COMMENTARY

Managing Chronic Kidney Disease in Patients With Diabetes

Sylvia Rosas, MD, MSCE; Mark Harmel, MPH, CDCES

Disclosures

June 09, 2022

This transcript has been edited for clarity.

The American Diabetes Association has recently released the 2022 Standards of Medical Care in Diabetes. Among the highlights are the use of sodium-glucose cotransporter 2 (SGLT2) inhibitors to slow the progression of kidney and cardiovascular disease, the use of nonsteroidal mineralocorticoid receptor agonists, such as finerenone, to slow progression of kidney disease, and the use of the new race-free equation that is currently being implemented by the National Kidney Foundation and the American Society of Nephrology.

The SGLT2 inhibitors have been shown to slow progression of kidney disease, decrease albuminuria, and have a cardiovascular benefit in patients with and without diabetes.

Chronic kidney disease affects 37 million Americans and 850 million people around the world. Diabetes is the most common cause of kidney disease in the United States. Unfortunately, chronic kidney disease is an asymptomatic disease, so symptoms only appear very late in the disease when people are already needing dialysis or transplantation.

Therefore, screening for chronic kidney disease in high-risk populations, such as those who have diabetes, hypertension, or a family history of kidney disease, is of vital importance. Unfortunately, not everybody who is at high risk is being screened; therefore, it's very important that when you discuss it with your provider, if you're at high risk, you at least have this test annually.

There are two tests. One is a blood test to measure creatinine, which we use to estimate glomerular filtration rate, or GFR for short. The second is to measure albumin in the urine, or albuminuria, to see how much protein is coming down in the urine, which tells us how much damage the kidney has.

Often, I get asked when is a good time to refer to a kidney specialist? Although I think everybody should see a kidney doctor, it's impossible for 15,000 people to see 37 million Americans; therefore, comanagement with primary care providers is vital.
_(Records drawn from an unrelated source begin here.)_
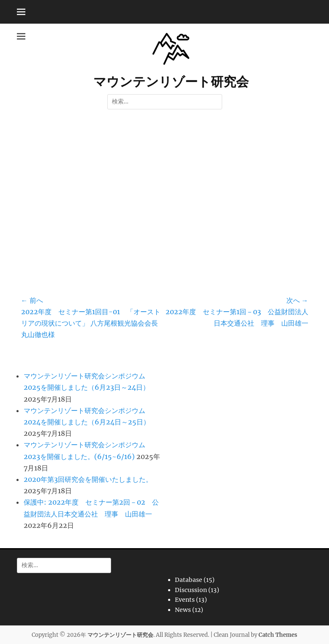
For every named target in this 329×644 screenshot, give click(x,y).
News (183, 610)
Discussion (191, 590)
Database (188, 580)
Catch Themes (278, 635)
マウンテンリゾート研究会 (171, 82)
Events (185, 600)
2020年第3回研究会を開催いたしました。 (88, 479)
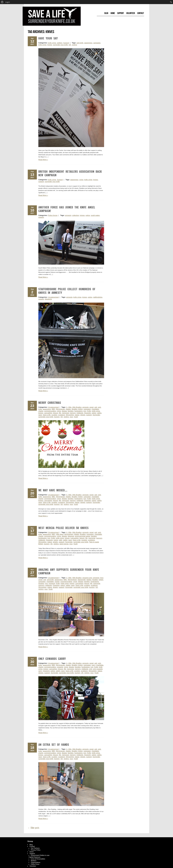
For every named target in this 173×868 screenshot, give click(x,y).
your (71, 417)
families (71, 411)
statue (77, 415)
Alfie (70, 407)
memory (73, 413)
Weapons (48, 299)
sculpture (61, 415)
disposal (71, 536)
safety (99, 413)
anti (96, 407)
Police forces (53, 215)
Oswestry (88, 413)
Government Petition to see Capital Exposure (39, 856)
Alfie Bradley (77, 407)
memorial (66, 413)
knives (50, 45)
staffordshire (98, 297)
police (88, 215)
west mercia (64, 544)
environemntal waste (82, 536)
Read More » (43, 159)
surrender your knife (60, 45)
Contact (32, 846)
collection (75, 215)
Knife (89, 411)
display (64, 411)
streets (83, 415)
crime (81, 180)
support (41, 182)
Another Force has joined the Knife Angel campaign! (67, 209)
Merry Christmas (50, 403)
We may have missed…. (53, 490)
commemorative (50, 411)
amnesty (68, 215)
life (60, 413)
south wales (95, 215)
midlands (80, 413)
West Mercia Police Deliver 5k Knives (64, 528)
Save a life (47, 415)
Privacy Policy (35, 850)
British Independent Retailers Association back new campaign (70, 173)
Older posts (33, 828)
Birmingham (60, 409)
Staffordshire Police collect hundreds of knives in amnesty (67, 290)
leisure (55, 413)
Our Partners (35, 848)
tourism (57, 417)
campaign (97, 43)
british (80, 409)
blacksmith (81, 580)
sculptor (54, 415)
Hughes (41, 583)
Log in (7, 2)
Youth (76, 417)
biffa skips (60, 534)
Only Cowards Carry (52, 658)
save (40, 415)
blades (68, 409)
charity (41, 411)
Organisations (35, 862)
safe (60, 540)
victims (74, 45)
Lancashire (48, 413)
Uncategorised (53, 297)
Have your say (48, 38)
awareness (88, 43)
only (91, 669)
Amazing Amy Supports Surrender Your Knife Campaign (69, 571)
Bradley (74, 409)
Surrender (96, 415)
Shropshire (70, 415)
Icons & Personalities (38, 859)
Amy (101, 578)
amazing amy (87, 578)
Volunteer (33, 866)
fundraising (78, 411)
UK (70, 45)
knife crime (52, 43)
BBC (53, 409)
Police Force (35, 864)
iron (85, 411)
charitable (95, 409)
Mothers (33, 861)
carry (93, 665)
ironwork (52, 583)
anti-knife (80, 43)
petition (59, 43)
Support (66, 43)
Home (31, 852)
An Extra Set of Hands (54, 744)
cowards (60, 667)
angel (92, 407)
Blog (31, 844)
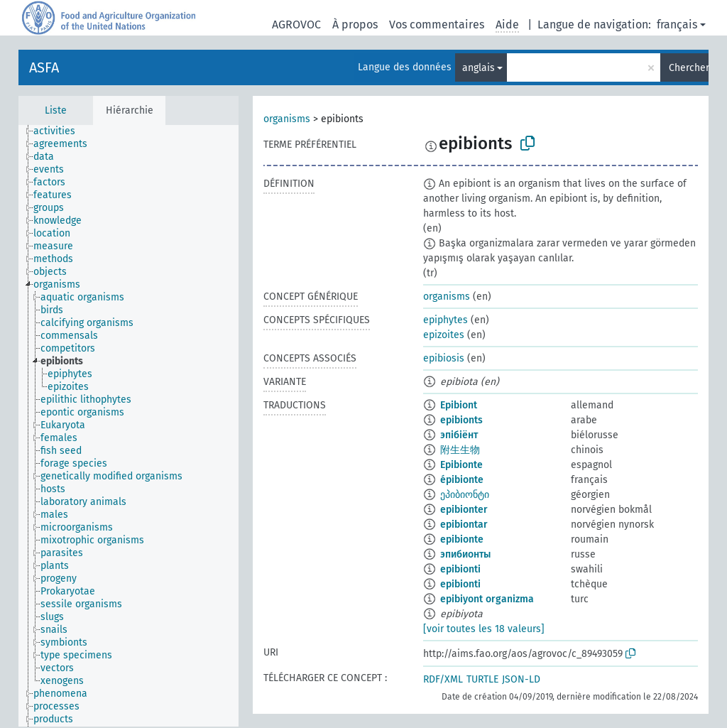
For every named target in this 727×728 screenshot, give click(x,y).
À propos (355, 24)
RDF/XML (443, 679)
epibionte (461, 539)
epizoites (444, 335)
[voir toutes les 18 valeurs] (483, 629)
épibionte (461, 479)
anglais (479, 67)
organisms (287, 119)
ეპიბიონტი (464, 494)
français (677, 24)
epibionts (461, 420)
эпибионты (465, 554)
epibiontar (464, 524)
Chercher (689, 67)
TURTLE (482, 679)
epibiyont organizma (487, 599)
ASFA (44, 67)
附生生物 (460, 450)
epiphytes (445, 320)
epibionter (464, 509)
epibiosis (444, 358)
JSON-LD (521, 679)
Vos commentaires (437, 24)
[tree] (129, 425)
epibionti (460, 569)
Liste (55, 110)
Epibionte (461, 464)
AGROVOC (296, 24)
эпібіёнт (459, 435)
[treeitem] (60, 131)
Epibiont (459, 405)
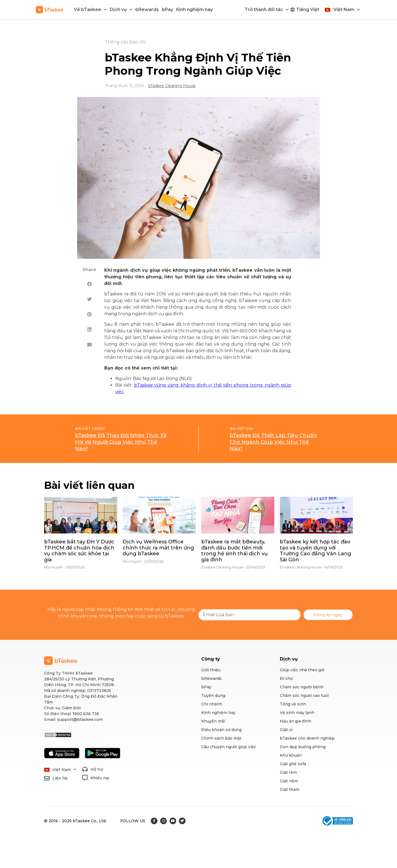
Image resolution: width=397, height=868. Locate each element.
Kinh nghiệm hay (194, 9)
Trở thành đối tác (267, 9)
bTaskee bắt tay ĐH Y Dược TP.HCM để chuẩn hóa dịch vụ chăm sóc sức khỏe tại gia (79, 551)
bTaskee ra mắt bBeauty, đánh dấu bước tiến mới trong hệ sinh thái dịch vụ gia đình (234, 551)
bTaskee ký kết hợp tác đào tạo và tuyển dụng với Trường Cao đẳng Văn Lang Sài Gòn (315, 551)
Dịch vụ (121, 9)
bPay (167, 9)
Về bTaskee (90, 9)
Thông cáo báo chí (125, 42)
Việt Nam (346, 9)
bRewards (147, 9)
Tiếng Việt (308, 9)
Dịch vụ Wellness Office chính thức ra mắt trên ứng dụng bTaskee (158, 548)
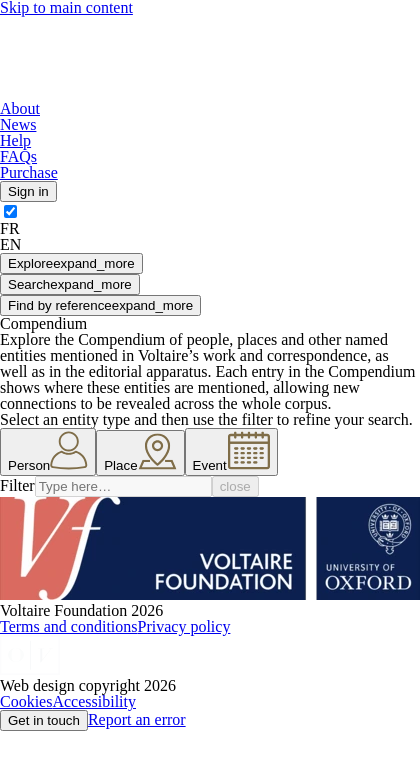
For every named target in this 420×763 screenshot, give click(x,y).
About (20, 108)
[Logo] (136, 92)
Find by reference (100, 305)
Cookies (26, 701)
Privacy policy (184, 626)
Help (15, 140)
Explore (71, 263)
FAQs (18, 156)
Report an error (137, 719)
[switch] (10, 211)
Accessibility (94, 701)
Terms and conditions (69, 626)
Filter (17, 485)
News (18, 124)
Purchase (29, 172)
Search (70, 284)
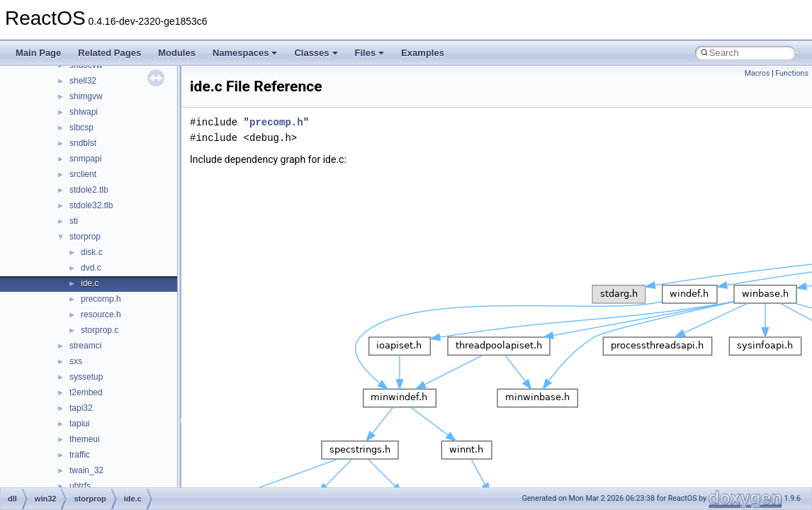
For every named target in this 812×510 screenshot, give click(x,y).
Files (370, 52)
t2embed (86, 392)
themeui (84, 439)
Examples (422, 52)
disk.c (91, 252)
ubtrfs (80, 486)
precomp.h (101, 299)
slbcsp (81, 128)
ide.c (89, 283)
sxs (76, 361)
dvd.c (91, 268)
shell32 (83, 81)
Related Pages (109, 52)
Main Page (38, 52)
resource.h (101, 314)
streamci (85, 346)
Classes (315, 52)
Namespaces (245, 52)
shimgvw (86, 96)
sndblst (83, 143)
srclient (83, 174)
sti (74, 221)
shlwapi (84, 112)
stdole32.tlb (91, 205)
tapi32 (81, 408)
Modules (176, 52)
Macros (757, 73)
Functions (791, 73)
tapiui (79, 424)
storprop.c (99, 330)
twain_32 (86, 470)
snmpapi (85, 159)
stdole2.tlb (89, 190)
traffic (79, 455)
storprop (85, 237)
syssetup (86, 377)
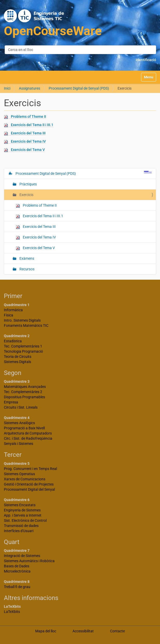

Refer patients when the diagnosis is uncertain or it's not behaving like diabetic kidney disease. For example: The disease is rapidly progressing, there's blood in the urine, or there are systemic symptoms that point toward a different disease and that patient may need a kidney biopsy.

In addition, there are patients who may need referral because they need dialysis or transplantation. Those patients have kidney function that is relatively low, where their GFR < 30. Those patients need to be seen by a specialist.

Again, you should always refer when there are any questions that a kidney specialist could help with, such as management of blood pressure, electrolyte imbalances, high potassium, low calcium, or high phosphorus. Those are all complications of kidney disease that a kidney specialist is able to handle with ease.

If you have additional questions, there is a new resource in the 2022 Standards of Medical Care in Diabetes. Chapter 11 is completely dedicated to the management of chronic kidney disease and may be very helpful in answering some of your questions.